Lubalin created the trademark for the World Trade Center at its opening (1973). He designed versions of Reader's Digest, New Leader and the entire series of Eros magazine, the last of which was the subject of a U.S. Supreme Court case on obscenity, Ginzburg v. United States 383 U.S. 463 (1966).

===Eros Magazine and Fact Magazine===
In Lubalin's private studio, he worked on a number of wide-ranging projects, from poster and magazine design to packaging and identity solutions. It was here that he became best known for his work on a series of magazines published by Ralph Ginzburg: Eros, Fact, and Avant Garde.

Eros (four issues, Spring 1962 to 1963) devoted itself to the beauty of the rising sense of sexuality and experimentation, particularly in the burgeoning counterculture. It was a quality production with no advertising, and the large format (13 by 10 inches) made it look like a book rather than a quarterly magazine. It was printed on varying papers and the editorial design has been considered as among Lubalin's greatest achievements. It quickly folded after an obscenity case brought by the U.S. Post Office.

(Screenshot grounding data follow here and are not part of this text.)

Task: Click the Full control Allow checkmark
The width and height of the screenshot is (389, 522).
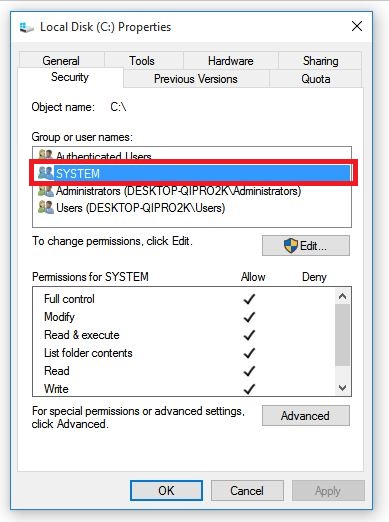Action: click(249, 299)
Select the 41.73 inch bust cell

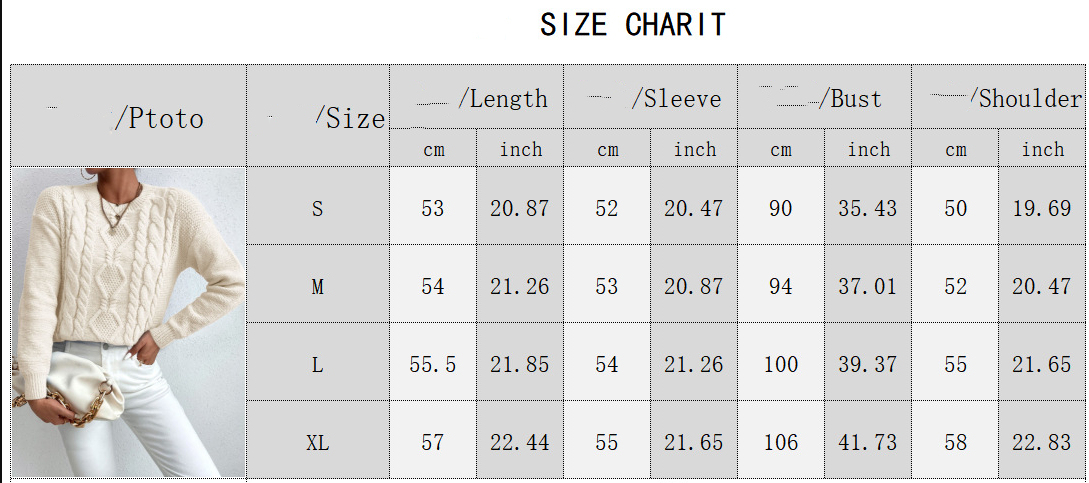click(868, 440)
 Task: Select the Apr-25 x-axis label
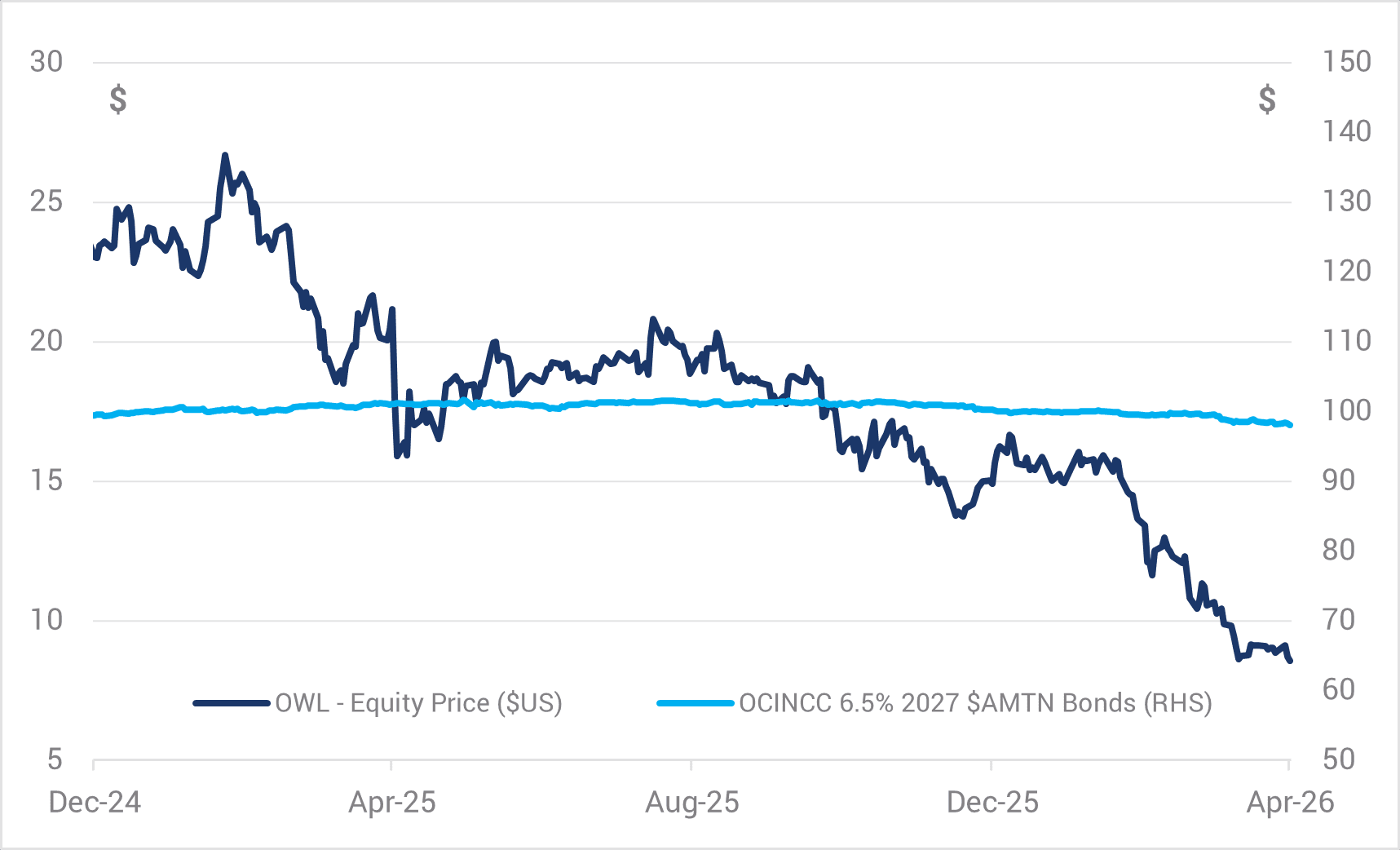(x=392, y=803)

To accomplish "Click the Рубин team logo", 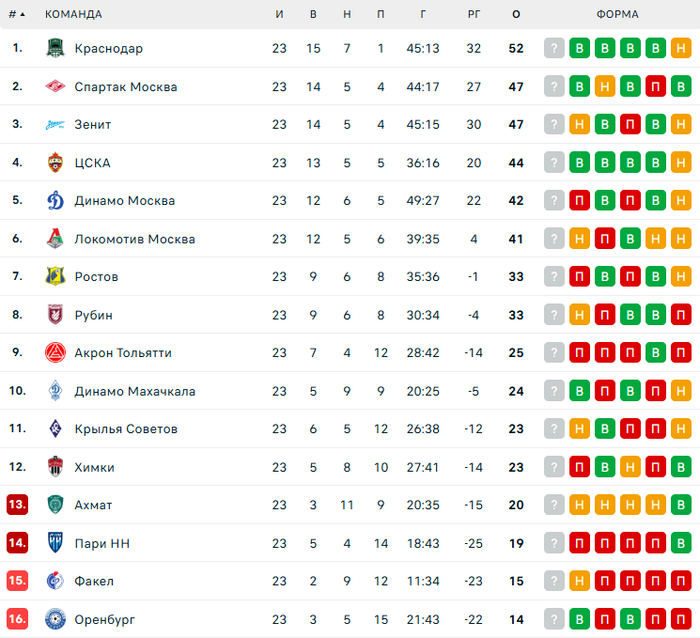I will 55,314.
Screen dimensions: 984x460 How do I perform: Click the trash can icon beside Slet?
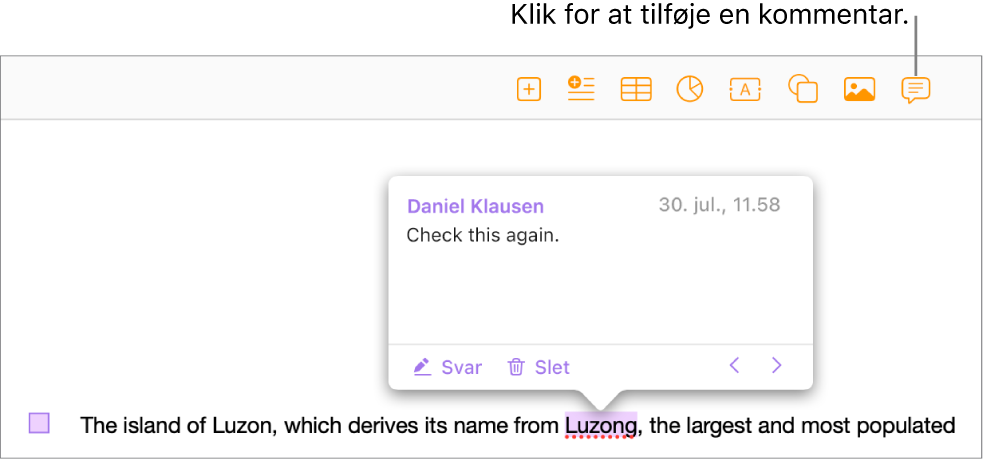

Ginzburg and Lubalin followed with Fact, largely founded in response to the treatment Eros received. This magazine's inherent anti-establishment sentiment lent itself to outsider writers who could not be published in mainstream media; Fact managing editor Warren Boroson noted that “most American magazine, emulating the Reader's Digest, wallow in sugar and everything nice; Fact has had the spice all to itself.” Rather than follow with a shocking design template for the publication, Lubalin chose an elegant minimalist palette consisting of dynamic serifed typography balanced by high-quality illustrations. The magazine was printed on a budget, so Lubalin stuck with black and white printing on uncoated paper, as well as limiting himself to one or two typefaces and paying a single artist to handle all illustrations at bulk rate rather than dealing with multiple creators. The result was one of dynamic minimalism that emphasized the underlying sentiment of the magazine better than “the scruffy homemade look of the underground press [or the] screaming typography of sensationalist tabloids” ever could.

Fact itself folded in controversy as Eros before it, after being sued for several years by Barry Goldwater, the Republican presidential candidate, about whom Fact wrote an article entitled “The Unconscious of a Conservative: A special Issue on the Mind of Barry Goldwater.” Goldwater was awarded a total of $90,000, effectively putting Fact out of business.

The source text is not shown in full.